International Business Department           Liu Bojia           October 22, 2024

  In recent years, the emergence of the ‘magic shears’ CRISPR/Cas9 gene editing system has given scientists a revolutionary tool to efficiently rewrite DNA. This was followed by Professor David Liu of Harvard University's single-base editing tool, which allowed precise substitution of individual bases in error without cutting double-stranded DNA.

  Single-atom editing ‘ may be much more unfamiliar to us than single-base editing, but it is an important goal in the field of drug discovery and development. Just as a single base error in DNA can affect traits and even cause fatal diseases, a change in a key atom in an organic compound can determine the efficacy of a drug.

  In drug discovery and development, scientists hope to exploit this ‘single-atom effect’ by altering specific atoms to affect the efficacy of drugs and enhance structural diversity. However, this is not as easy as it sounds, and only a handful of reactions have been able to achieve such substitutions in complex organic molecules. Assessing the drug potency of individual molecules requires tedious and expensive synthesis of all the target structures.

  Recently, a team led by Professor Yoonsu Park at the Korea Advanced Institute of Science and Technology (KAIST) made an important breakthrough when the single-atom editing tool they developed was featured in the journal Science, and a KAIST press release noted that this is the world's first timethat single-atom editing has been achieved under atmospheric pressure at room temperature, providing a new tool to revolutionise the drug discovery process.

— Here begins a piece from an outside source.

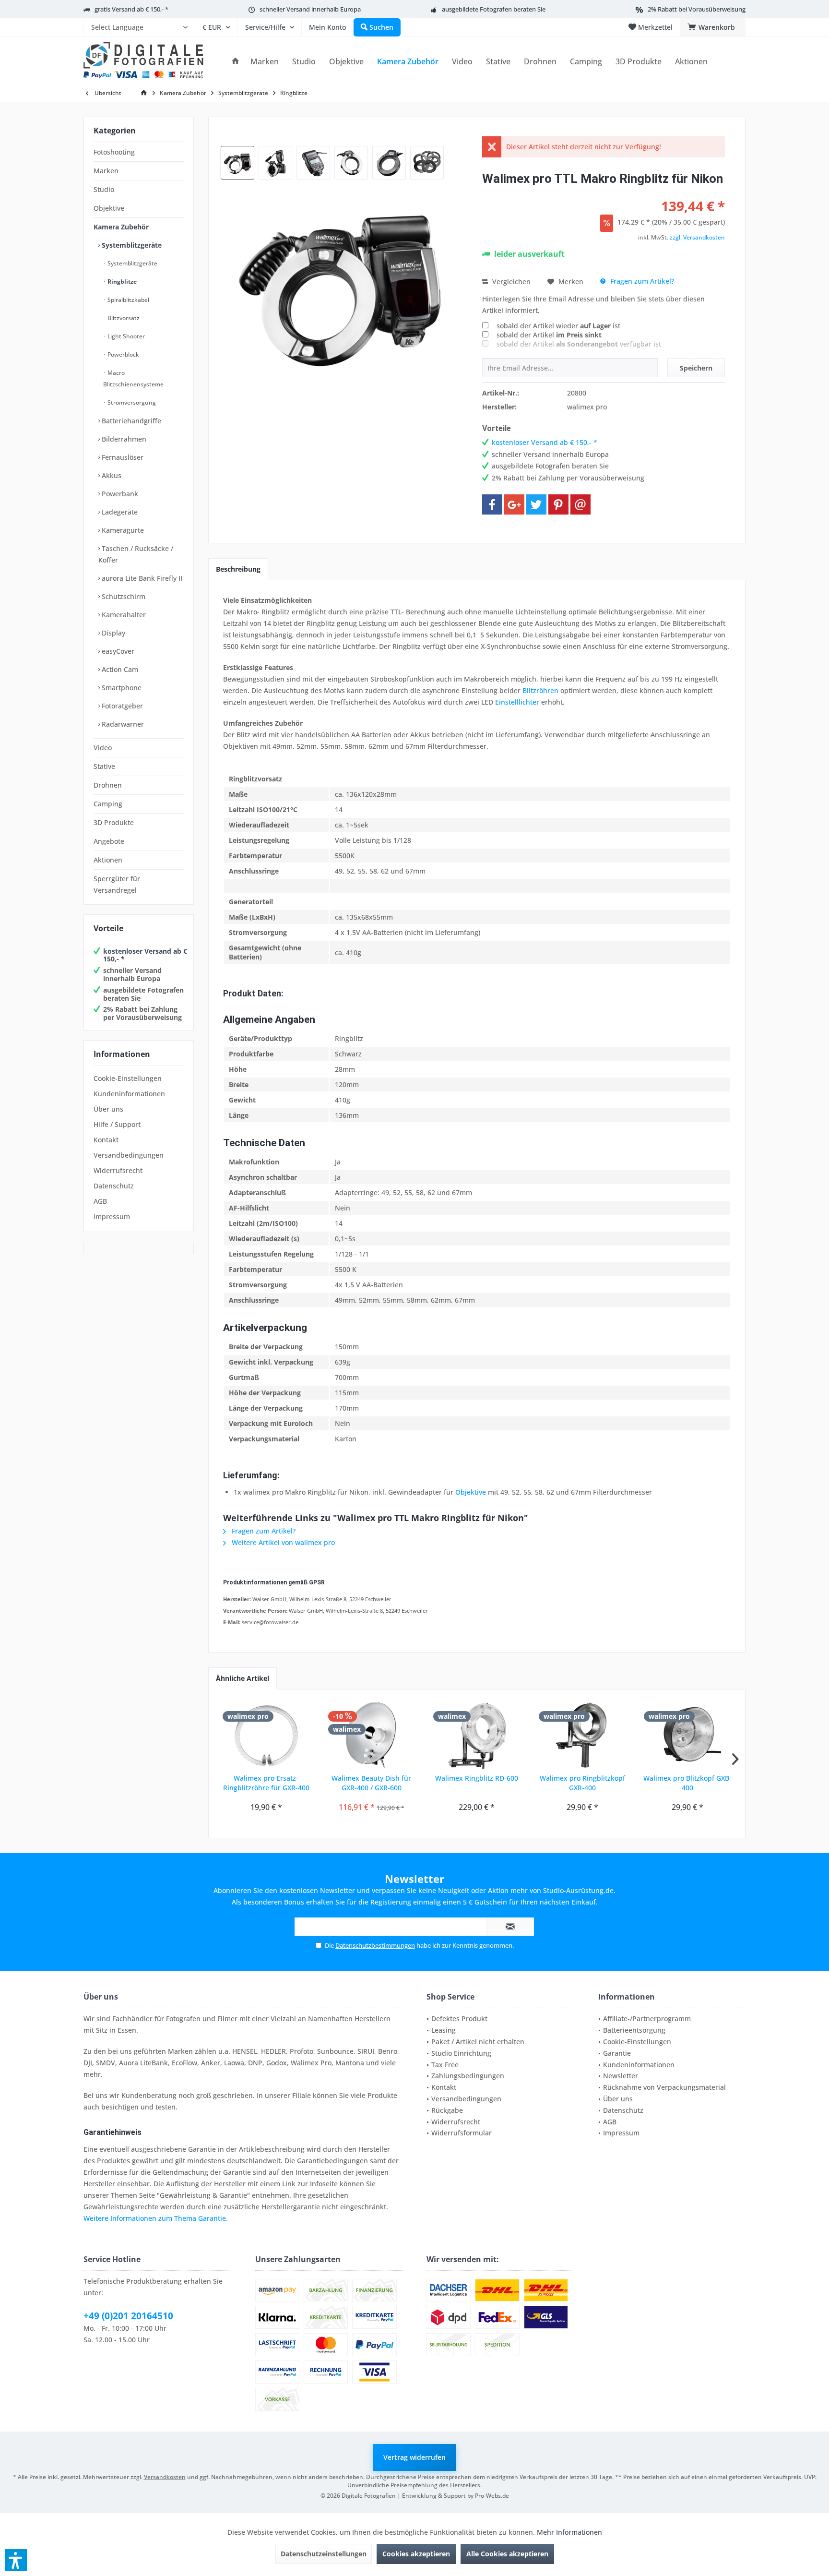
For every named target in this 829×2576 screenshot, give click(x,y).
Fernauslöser (121, 457)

  What the study hopes to achieve is ‘backbone editing,’ which is the precise editing of organic molecules by adding, deleting, or altering individual atoms in the core of complex molecular structures. Specifically, the team's goal was to replace one of the oxygen atoms in the five-membered ring of the furan with nitrogen, thereby converting it into a pyrrole backbone that could have a wide range of uses in drug discovery and development.

  Due to the strong chemical stability of the furan's structure, which is ‘aromatic,’ this reaction is not easy to achieve. Previously, the conversion of furan to pyrrole was achieved by high-temperature pyrolysis and high-energy ultraviolet irradiation, respectively, but the former required temperatures as high as 450°C, while the latter yield was too low.

  In their latest study, the team decided to tackle this challenge by means of photocatalysis, and Professor Yoonsu Park described the advantages of this strategy to Academic Jingwei: ‘ Photocatalysis stands out for its precision and its ability to use light energy to perform efficient and mild reactions, minimising harsh conditions and side reactions. This helps to better control the formation of chemical bonds, which is crucial for the development of complex molecules.’

  To do this, the team used acridine-based photocatalysts to absorb low-energy visible light, a process that induces the oxidation of furan to form a positively charged furan radical cation. Compared to furan, this cation is much less stable and is therefore easily adducted by amines ( _R-NH2 ) under mild conditions. As a result, after atomic substitution, the intermediates are reacted by condensation and finally pyrrole is synthesised in high yield.

  As a result, the team has proposed the first strategy for single-atom editing at room temperature and atmospheric pressure, a breakthrough that could simplify chemical synthesis, transform complex molecules and facilitate drug discovery. A companion opinion piece noted that the strategy could be applied to a variety of furan-containing natural products, as well as drugs that use other complex amines, including amino acids and amino sugars, to generate new analogues. This not only demonstrates its compatibility with many functional groups, but also shows its potential for late editing of complex molecules in medicinal chemistry.

  Professor Yoonsu Park looks forward: ‘ The method is expected to be used in drug discovery as it allows selective modification of molecules, giving the opportunity to improve bioavailability or targeting. In addition to furan-to-pyrrole conversion, the photocatalytic approach could be extended to other atom exchange reactions. ’ In the future, the team plans to explore broader applications for the strategy and expand to industrial scale, bridging the gap from laboratory research to drug development.